Thanks to the immediate management director Moving from the fourteenth floor of a building to nineteen other. The differences between the two were abysmal. The international experience it would provide three fellows from Republic of Congo who would share the new room. Compared to the previous stay, the 19 looked splendid, with more or less fresh traces of the true comfort that the building must exhibit in Havana 50.
However, sleeping in the new berths had to wait another week. Even without the anguish of having to seek shelter, we had decided to return to the province for perhaps a final protection and provisioning of cariƱo.La first stay in the capital was tiring, but at that September was difficult to predict the number of events that still occur in our little island and the world in 1989 would be added fatigue.
Difficulties abound in this course 89-90, with all the blows that the story gave him the so-called real socialism. Complexes also resulted in the following periods formed a more euphemistically called special. When I graduated in 94 my friend Frank was no longer possible to share the tribulations that we had reserved the working life, an absurd incident ended his life in early 1993 also terrible.

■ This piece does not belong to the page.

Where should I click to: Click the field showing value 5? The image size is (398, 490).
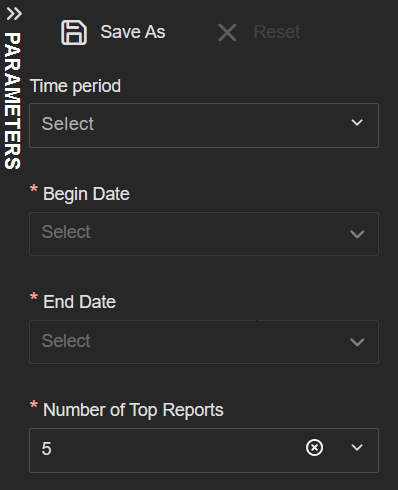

Much later, in conversation with a Colombian friend agree on what my countrymen often used the phrase "and not" easy "to refer to the thousand and one situations of everyday life on the island. We were again in the initial phase of a time, the twenty-first century and in Havana, life remained difficult for a large majority.
by chance my friend was staying in a newly restored building into a hotel for journalists a few steps from my old university faculty. For almost a decade that did not go so near the historic house and the memory of my first year there, my thoughts traveled all night. It was not easy to start here, I thought. Luckily the friends I made in those semesters addressed to make the stay less harsh and some the most endearing, became complicity in a simple, everyday act. That, among other things, life was 20 years ago.